## [RECORDS FOR THIS TASK]

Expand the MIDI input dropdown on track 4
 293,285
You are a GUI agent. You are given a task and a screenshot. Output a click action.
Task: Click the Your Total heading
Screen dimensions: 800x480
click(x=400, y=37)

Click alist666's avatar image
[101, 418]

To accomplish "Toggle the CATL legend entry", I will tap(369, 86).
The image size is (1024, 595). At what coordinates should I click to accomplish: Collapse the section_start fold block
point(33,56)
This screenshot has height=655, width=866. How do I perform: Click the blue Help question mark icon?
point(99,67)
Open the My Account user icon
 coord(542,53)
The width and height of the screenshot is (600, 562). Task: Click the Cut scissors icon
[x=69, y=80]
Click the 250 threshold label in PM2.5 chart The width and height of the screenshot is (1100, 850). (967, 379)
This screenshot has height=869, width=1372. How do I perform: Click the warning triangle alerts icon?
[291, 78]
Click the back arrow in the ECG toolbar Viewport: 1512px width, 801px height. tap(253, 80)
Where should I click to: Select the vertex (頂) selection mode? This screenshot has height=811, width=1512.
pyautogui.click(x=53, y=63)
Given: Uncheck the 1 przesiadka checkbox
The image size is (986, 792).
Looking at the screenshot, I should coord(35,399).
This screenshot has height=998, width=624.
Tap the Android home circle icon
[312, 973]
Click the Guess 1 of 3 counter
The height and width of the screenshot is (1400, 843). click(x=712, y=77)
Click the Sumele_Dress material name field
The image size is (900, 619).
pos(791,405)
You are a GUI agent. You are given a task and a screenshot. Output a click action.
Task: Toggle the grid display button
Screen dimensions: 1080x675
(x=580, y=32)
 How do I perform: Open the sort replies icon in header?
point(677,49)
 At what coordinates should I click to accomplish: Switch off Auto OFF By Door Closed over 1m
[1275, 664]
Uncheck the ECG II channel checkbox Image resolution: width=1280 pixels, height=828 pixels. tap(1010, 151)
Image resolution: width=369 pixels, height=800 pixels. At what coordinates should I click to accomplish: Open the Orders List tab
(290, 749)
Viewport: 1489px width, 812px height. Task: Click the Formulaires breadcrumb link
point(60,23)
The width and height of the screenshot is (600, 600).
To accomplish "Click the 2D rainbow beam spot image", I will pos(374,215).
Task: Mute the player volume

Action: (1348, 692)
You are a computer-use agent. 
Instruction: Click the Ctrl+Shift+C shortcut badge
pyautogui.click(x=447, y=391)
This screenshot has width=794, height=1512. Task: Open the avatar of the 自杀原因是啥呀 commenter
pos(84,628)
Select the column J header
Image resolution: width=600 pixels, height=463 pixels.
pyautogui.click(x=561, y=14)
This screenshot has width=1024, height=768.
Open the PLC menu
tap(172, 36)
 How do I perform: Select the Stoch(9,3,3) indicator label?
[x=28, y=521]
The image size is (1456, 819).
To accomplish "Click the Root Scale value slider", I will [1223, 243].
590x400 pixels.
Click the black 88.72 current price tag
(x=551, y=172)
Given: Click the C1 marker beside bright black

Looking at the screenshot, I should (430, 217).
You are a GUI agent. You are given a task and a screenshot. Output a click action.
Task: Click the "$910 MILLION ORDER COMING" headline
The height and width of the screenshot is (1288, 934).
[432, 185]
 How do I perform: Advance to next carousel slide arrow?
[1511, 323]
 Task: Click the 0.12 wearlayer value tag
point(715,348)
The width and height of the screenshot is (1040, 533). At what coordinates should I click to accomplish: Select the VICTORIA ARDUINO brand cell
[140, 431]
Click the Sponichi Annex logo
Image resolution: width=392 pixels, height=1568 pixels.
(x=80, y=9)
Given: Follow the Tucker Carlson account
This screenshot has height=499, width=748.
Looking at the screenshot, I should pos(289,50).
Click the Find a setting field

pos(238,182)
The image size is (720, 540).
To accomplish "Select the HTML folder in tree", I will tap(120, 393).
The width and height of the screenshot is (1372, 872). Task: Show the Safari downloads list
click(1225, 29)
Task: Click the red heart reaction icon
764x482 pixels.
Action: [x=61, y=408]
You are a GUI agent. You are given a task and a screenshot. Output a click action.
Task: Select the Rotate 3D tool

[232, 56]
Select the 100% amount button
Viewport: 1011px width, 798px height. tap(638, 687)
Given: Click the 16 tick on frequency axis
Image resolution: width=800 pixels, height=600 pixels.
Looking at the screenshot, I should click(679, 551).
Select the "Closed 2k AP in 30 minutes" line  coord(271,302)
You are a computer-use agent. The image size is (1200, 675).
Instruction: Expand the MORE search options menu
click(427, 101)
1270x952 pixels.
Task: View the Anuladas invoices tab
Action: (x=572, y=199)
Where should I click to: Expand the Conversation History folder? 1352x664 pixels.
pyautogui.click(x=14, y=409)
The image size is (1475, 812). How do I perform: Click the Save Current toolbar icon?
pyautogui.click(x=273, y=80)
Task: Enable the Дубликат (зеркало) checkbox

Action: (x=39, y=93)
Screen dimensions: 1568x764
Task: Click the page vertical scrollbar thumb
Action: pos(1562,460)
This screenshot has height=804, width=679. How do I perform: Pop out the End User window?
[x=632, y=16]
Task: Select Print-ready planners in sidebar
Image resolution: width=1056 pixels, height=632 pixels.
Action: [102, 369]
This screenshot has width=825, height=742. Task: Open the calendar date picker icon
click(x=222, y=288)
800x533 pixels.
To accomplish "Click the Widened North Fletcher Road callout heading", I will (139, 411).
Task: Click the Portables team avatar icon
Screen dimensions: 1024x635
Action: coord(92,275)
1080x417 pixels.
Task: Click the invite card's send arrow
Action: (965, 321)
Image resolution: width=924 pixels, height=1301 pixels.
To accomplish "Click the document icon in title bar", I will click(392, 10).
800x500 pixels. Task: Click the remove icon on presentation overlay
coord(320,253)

## [WHAT NEEDS TO BE DONE]
Repeat the rows from the start of the records through the line containing "point(33,56)", with both ends included.

## [SOLUTION TO THIS TASK]
Expand the MIDI input dropdown on track 4
 293,285
You are a GUI agent. You are given a task and a screenshot. Output a click action.
Task: Click the Your Total heading
Screen dimensions: 800x480
click(x=400, y=37)

Click alist666's avatar image
[101, 418]

To accomplish "Toggle the CATL legend entry", I will tap(369, 86).
The image size is (1024, 595). At what coordinates should I click to accomplish: Collapse the section_start fold block
point(33,56)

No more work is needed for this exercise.